On Wednesday May 4 I went with a group of remarkable people to the remote Elkhorn Ranch Site where Theodore Roosevelt built his headquarters during his four-year sojourn in the badlands of western North Dakota.
You probably know about the great new National Theodore Roosevelt Presidential Library we are building on the campus of Dickinson State University in western North Dakota, just a couple of dozen miles from where he hunted, ran cattle,
created a democratic grazing association, hunted down desperadoes, and played cowboy between 1883-1887. It was a lark, that late frontier adventure, but it also transformed TR into the larger-than-life national figure who is depicted on Mount Rushmore.
The first structure we will build on the new national library site is an authentic re-creation of the Elkhorn Ranch house. It was a 30×60 foot cottonwood log house, with two verandahs, one looking east toward the Little Missouri River, which bisected TR’s Elkhorn Ranch. He used to sit out on that verandah, in a rocking chair, dreaming, dozing, grieving for his first wife Alice, thinking about the books he was writing, and developing what would be the greatest conservation ethic of any American president.
On Wednesday we sat out on the grass inside the perimeter of what had been the Elkhorn cabin. It’s entirely gone, but the 13 perimeter sandstone flagstones are still there. We spent most of our time trying to figure out how we can re-create the ranch house in a truly
authentic way–so that visitors, scholars, architectural historians, and TR biographers will find the re-created house utterly compelling and rigorous in its authenticity.
We will hand-adze the cottonwood logs.

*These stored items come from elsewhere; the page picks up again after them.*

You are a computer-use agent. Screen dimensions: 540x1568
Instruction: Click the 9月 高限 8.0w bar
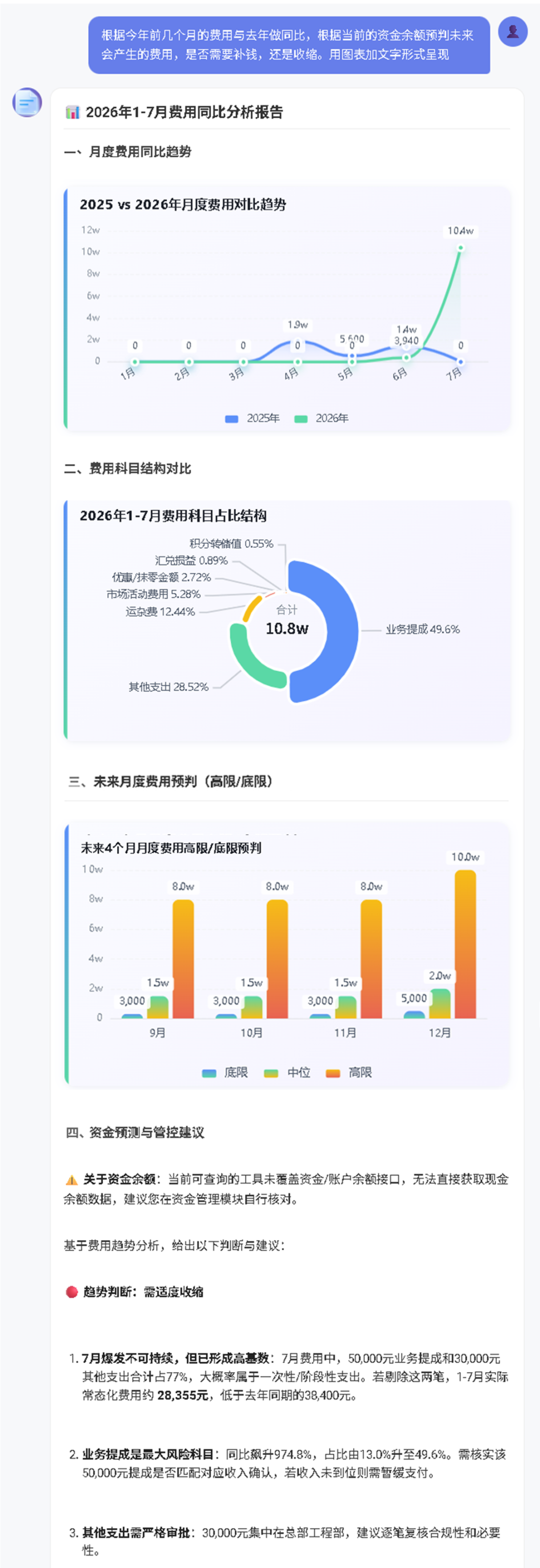point(183,959)
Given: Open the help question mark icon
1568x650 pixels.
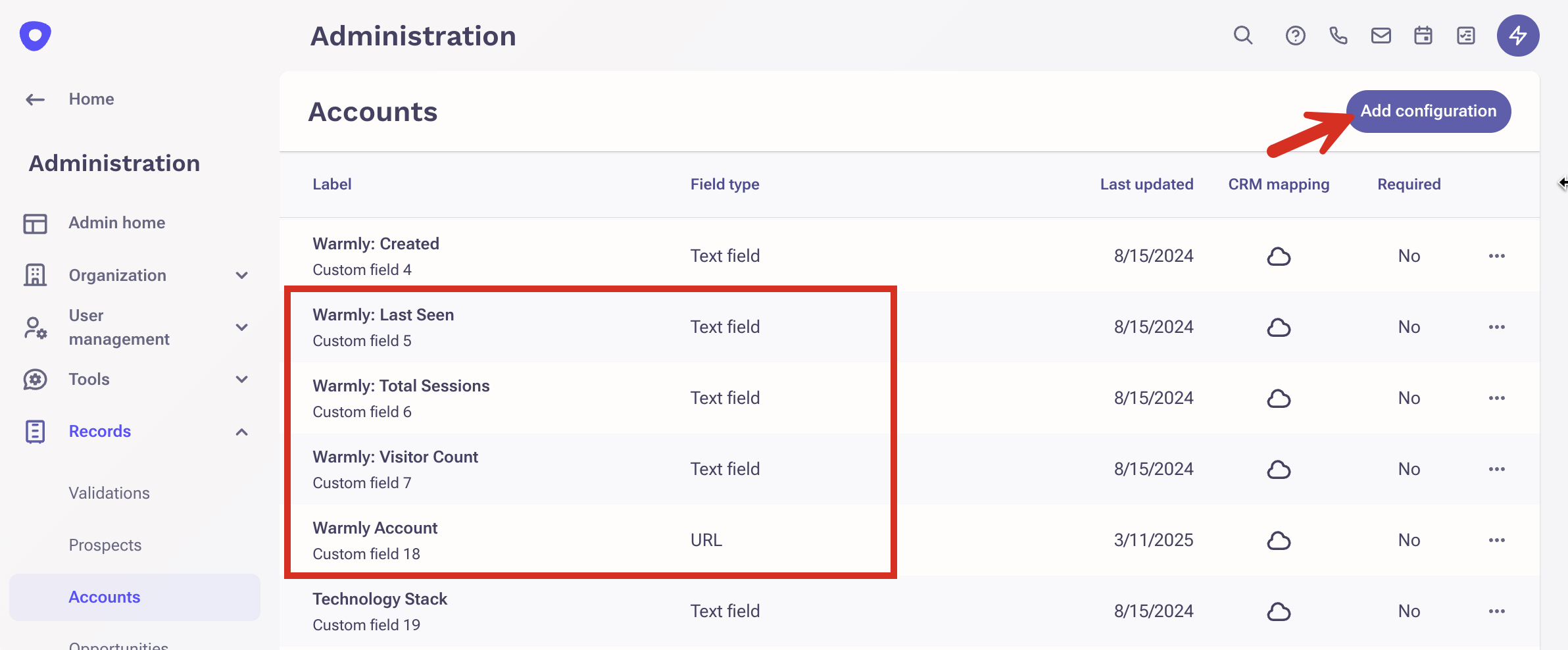Looking at the screenshot, I should click(x=1295, y=36).
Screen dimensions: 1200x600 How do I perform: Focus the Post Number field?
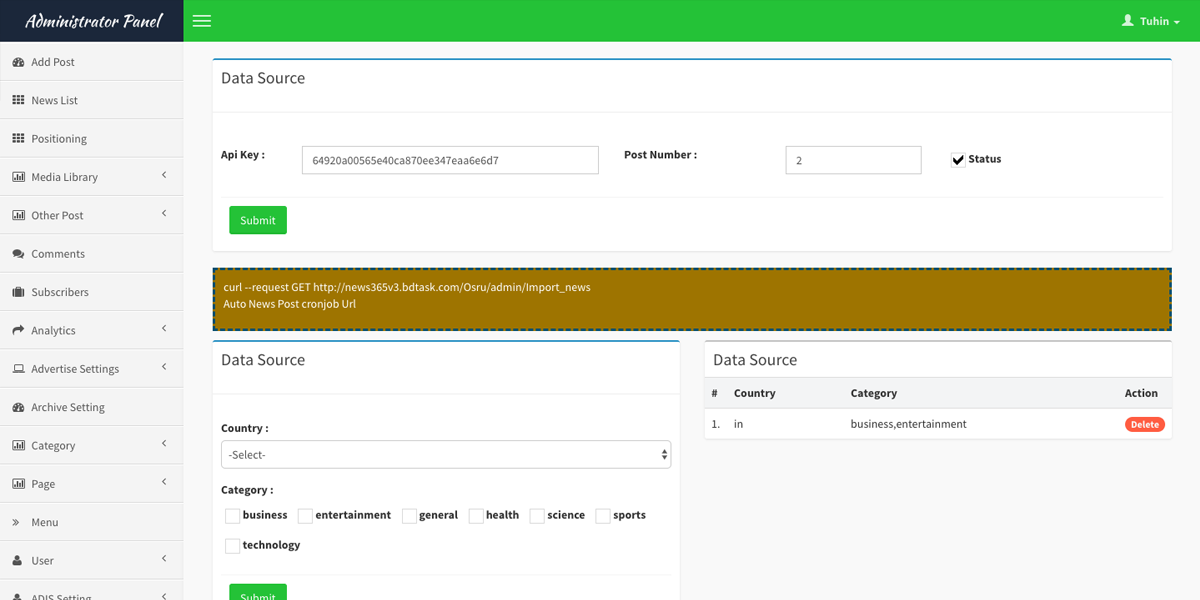pos(853,160)
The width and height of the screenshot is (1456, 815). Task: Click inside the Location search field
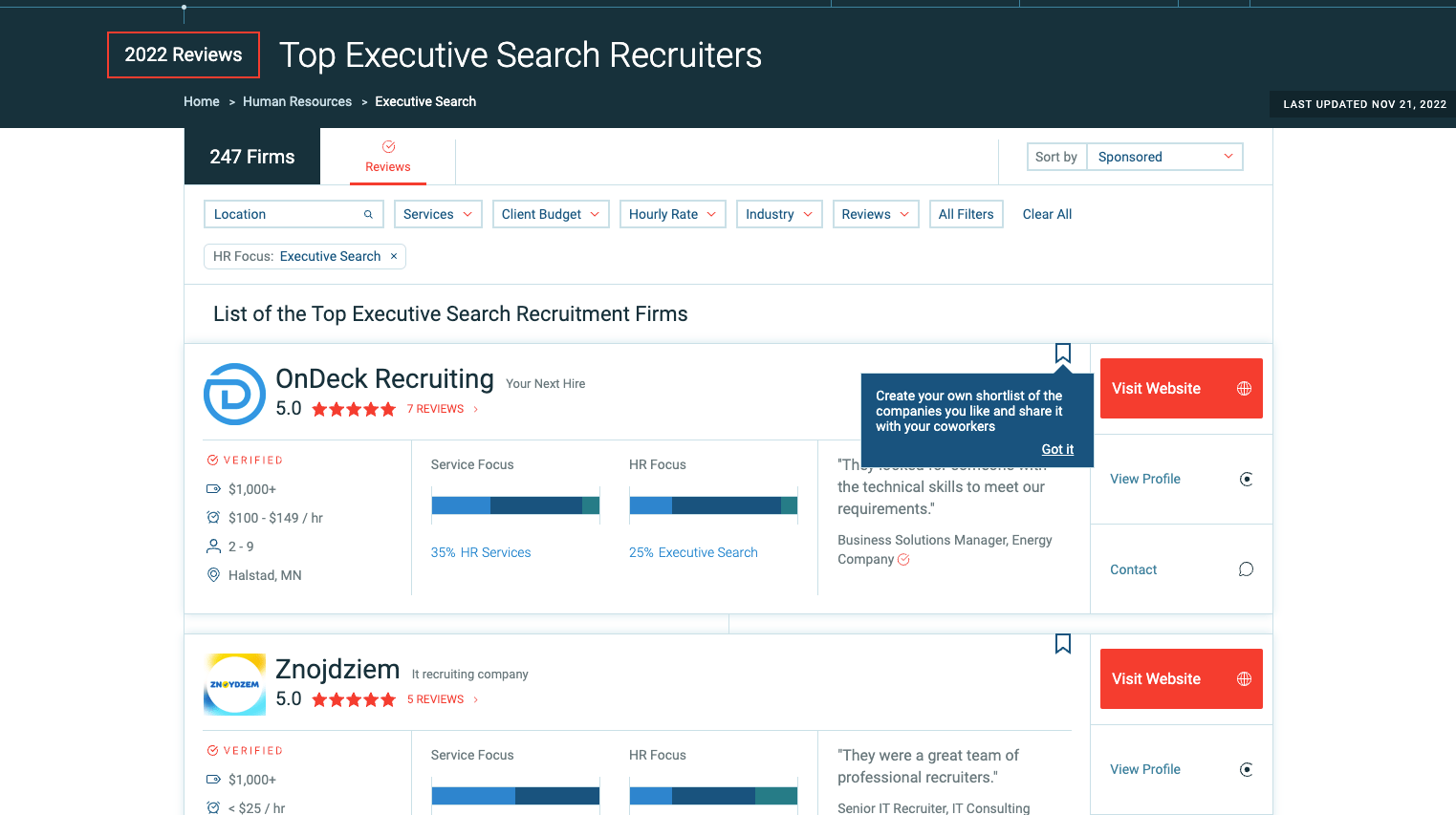coord(277,214)
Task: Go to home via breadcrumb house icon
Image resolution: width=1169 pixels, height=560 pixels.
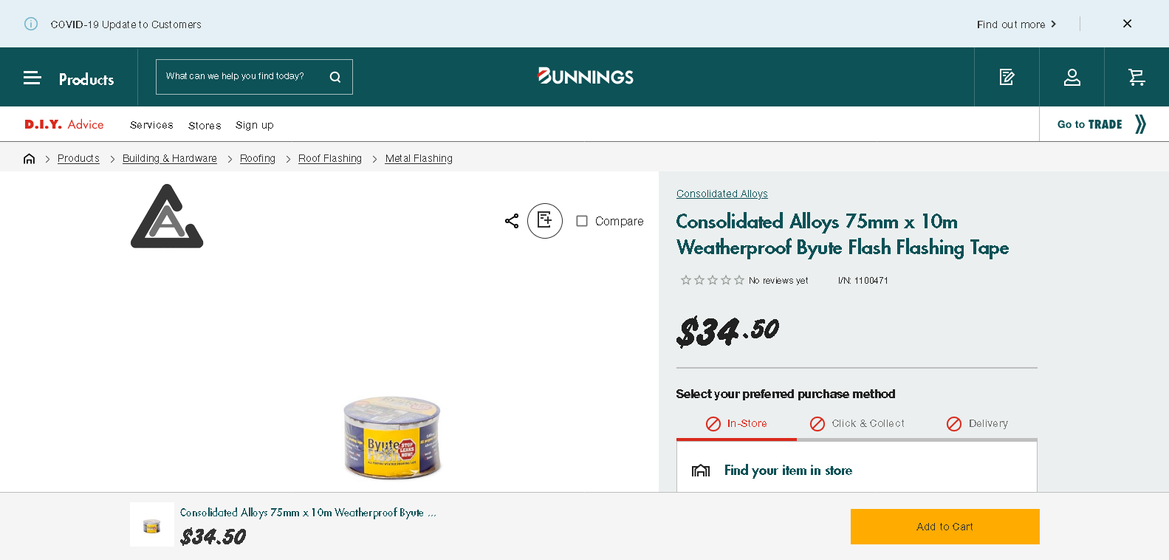Action: (x=29, y=159)

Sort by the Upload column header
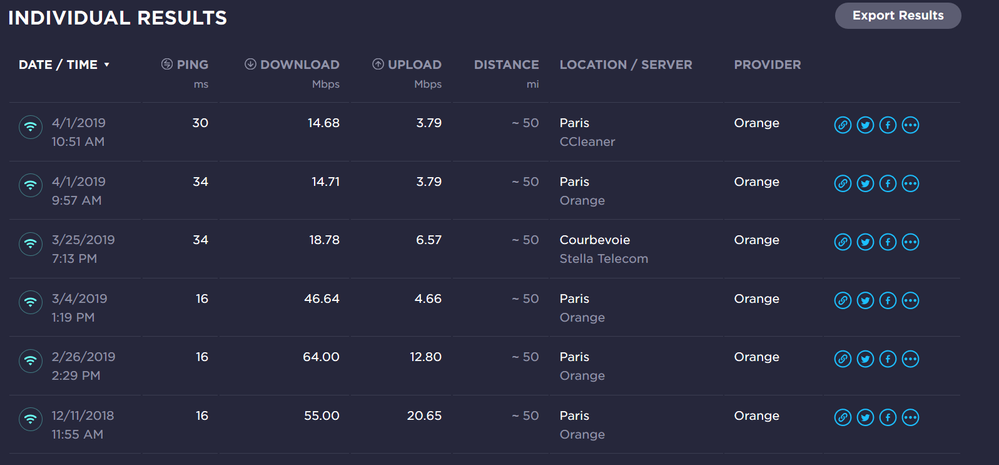click(x=407, y=65)
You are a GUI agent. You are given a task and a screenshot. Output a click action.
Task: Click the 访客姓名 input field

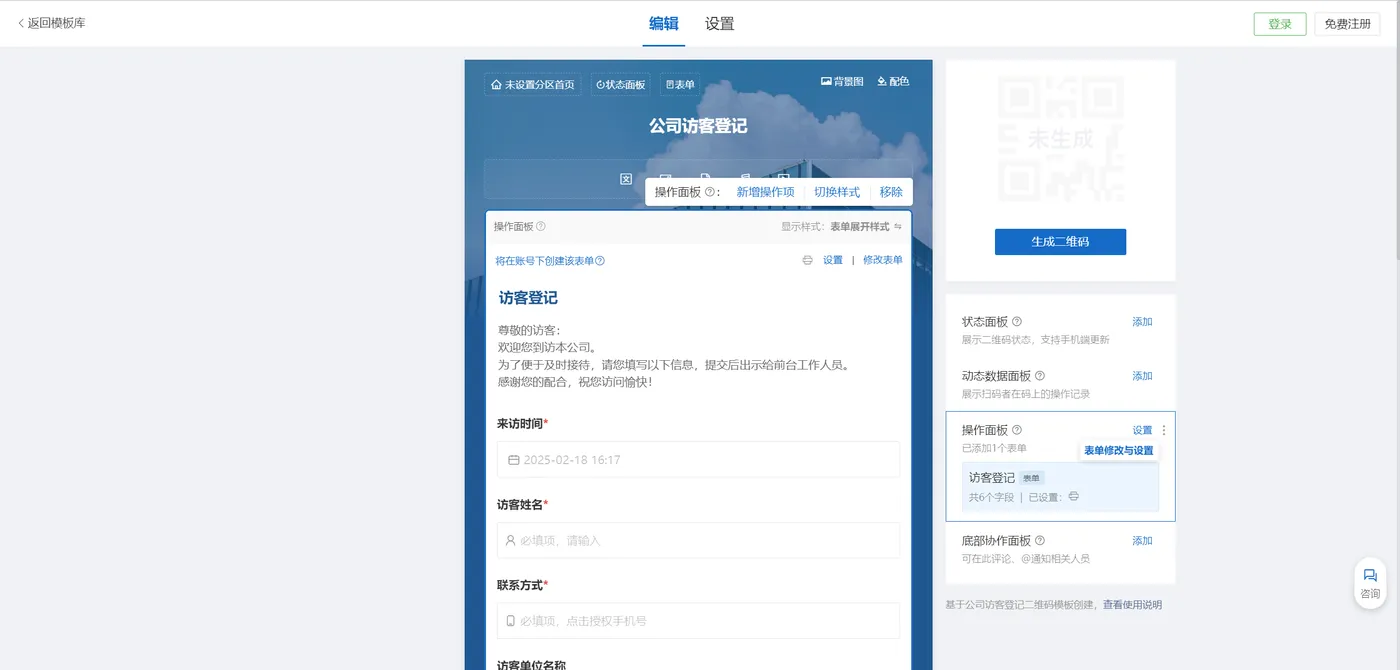pyautogui.click(x=698, y=540)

Our goal is to use no power equipment, and–once the logs are on the building site in Dickinson–no internal combustion engines.
We want visitors to feel the authenticity of the house, to enter it in a relaxed manner, and to wonder–inside–if TR has just left the building for a few minutes, and might well return any moment.
Construction will begin in the summer of 2016. We expect to complete the building in the summer of 2017. It will be part of the “wow” factor of our presidential library and museum.
If you want to be a part of this project, let me know. We know what we want to build, but we are not sure just how we will assemble the team of experts and volunteers to get it done right.
And if you haven’t been to the Elkhorn Ranch Site of Theodore Roosevelt National Park, you owe yourself that adventure. Let me know if you need help getting there. It’s one of the most serene and beautiful places not only in North Dakota, but in the American West.